Dataset entries
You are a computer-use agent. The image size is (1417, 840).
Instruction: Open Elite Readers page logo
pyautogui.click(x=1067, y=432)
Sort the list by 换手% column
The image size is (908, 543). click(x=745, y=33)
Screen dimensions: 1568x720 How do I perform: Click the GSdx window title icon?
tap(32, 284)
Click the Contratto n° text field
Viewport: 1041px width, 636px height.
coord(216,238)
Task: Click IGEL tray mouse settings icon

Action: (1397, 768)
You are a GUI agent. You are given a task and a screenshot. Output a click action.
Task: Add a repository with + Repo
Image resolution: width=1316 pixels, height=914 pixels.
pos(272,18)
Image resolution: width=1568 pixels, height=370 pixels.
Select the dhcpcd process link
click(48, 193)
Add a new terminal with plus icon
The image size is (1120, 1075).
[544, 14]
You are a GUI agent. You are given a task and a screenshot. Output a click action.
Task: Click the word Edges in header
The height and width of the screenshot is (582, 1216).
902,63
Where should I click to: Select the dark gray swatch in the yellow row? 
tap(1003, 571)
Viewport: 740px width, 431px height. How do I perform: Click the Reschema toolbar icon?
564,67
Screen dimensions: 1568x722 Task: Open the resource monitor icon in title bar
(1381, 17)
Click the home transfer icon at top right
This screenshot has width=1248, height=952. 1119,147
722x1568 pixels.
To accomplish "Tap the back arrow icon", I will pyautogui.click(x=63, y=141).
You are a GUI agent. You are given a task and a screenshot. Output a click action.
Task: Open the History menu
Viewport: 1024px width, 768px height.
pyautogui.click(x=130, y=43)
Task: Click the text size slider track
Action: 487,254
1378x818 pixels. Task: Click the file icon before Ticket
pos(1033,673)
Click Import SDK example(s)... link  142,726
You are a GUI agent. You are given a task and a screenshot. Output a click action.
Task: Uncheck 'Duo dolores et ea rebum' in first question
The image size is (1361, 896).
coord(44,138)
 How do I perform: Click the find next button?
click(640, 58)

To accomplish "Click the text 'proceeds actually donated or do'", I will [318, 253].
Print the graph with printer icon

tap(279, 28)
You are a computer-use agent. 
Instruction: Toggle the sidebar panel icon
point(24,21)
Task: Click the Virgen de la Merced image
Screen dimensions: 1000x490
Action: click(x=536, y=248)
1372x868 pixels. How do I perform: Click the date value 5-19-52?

- _EXERCISE BRIEF_
Your answer must be the line holding "Where should I" and every later line of the entries above, written out exactly, and nothing else.

- _OUTPUT FOR THIS EXERCISE_
Where should I click to: Select the dark gray swatch in the yellow row? 
tap(1003, 571)
Viewport: 740px width, 431px height. How do I perform: Click the Reschema toolbar icon?
564,67
Screen dimensions: 1568x722 Task: Open the resource monitor icon in title bar
(1381, 17)
Click the home transfer icon at top right
This screenshot has width=1248, height=952. 1119,147
722x1568 pixels.
To accomplish "Tap the back arrow icon", I will pyautogui.click(x=63, y=141).
You are a GUI agent. You are given a task and a screenshot. Output a click action.
Task: Open the History menu
Viewport: 1024px width, 768px height.
pyautogui.click(x=130, y=43)
Task: Click the text size slider track
Action: 487,254
1378x818 pixels. Task: Click the file icon before Ticket
pos(1033,673)
Click Import SDK example(s)... link  142,726
You are a GUI agent. You are given a task and a screenshot. Output a click action.
Task: Uncheck 'Duo dolores et ea rebum' in first question
The image size is (1361, 896).
coord(44,138)
 How do I perform: Click the find next button?
click(640, 58)

To accomplish "Click the text 'proceeds actually donated or do'", I will [318, 253].
Print the graph with printer icon

tap(279, 28)
You are a computer-use agent. 
Instruction: Toggle the sidebar panel icon
point(24,21)
Task: Click the Virgen de la Merced image
Screen dimensions: 1000x490
Action: click(x=536, y=248)
1372x868 pixels. How do I perform: Click the date value 5-19-52?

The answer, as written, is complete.